▼▼▼

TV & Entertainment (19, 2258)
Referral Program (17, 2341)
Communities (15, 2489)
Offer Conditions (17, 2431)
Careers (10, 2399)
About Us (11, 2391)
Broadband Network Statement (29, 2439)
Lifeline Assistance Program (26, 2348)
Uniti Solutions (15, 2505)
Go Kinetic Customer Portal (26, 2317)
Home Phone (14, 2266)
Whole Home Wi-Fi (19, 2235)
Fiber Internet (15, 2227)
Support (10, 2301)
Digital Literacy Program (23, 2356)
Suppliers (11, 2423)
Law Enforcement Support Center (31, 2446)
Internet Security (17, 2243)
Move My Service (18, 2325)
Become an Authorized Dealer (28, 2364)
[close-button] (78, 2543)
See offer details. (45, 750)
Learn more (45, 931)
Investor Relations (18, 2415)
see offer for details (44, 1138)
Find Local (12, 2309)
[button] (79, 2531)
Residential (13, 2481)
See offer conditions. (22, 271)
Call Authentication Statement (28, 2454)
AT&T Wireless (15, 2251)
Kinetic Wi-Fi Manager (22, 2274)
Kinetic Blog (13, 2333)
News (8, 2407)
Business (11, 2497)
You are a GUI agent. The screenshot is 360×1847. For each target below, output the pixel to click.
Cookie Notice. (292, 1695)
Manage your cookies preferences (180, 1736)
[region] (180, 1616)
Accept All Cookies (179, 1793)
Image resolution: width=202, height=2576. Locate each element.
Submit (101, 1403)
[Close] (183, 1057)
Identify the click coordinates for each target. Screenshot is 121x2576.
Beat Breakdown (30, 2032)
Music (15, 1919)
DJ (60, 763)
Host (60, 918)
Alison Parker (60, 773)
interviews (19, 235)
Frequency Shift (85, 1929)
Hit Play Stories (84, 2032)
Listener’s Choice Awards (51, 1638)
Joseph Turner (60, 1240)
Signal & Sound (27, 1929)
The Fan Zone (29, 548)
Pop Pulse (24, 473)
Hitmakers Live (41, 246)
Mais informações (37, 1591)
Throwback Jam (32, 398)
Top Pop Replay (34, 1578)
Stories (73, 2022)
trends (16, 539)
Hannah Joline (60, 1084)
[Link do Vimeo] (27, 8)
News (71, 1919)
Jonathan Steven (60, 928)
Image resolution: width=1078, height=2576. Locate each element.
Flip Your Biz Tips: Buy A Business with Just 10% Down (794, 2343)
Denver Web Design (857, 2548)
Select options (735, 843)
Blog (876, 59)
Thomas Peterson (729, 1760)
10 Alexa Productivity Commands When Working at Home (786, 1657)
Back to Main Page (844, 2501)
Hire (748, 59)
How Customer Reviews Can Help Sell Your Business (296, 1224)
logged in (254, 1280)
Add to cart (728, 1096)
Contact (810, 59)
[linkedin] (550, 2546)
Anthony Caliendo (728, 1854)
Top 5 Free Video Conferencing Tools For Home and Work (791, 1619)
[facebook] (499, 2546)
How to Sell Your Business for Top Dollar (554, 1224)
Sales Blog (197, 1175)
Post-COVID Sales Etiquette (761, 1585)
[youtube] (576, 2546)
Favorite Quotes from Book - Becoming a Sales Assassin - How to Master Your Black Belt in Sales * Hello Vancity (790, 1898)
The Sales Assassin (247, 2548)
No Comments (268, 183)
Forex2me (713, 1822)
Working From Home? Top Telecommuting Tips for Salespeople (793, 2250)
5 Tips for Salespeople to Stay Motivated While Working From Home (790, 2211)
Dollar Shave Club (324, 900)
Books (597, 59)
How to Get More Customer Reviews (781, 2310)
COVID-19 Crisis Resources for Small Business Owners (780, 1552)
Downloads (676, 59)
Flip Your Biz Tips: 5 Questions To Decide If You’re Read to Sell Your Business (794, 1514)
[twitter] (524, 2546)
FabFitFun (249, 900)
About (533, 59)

▲▲▲

Supply the number of lines above that contain the word "Kinetic", and nothing else.

3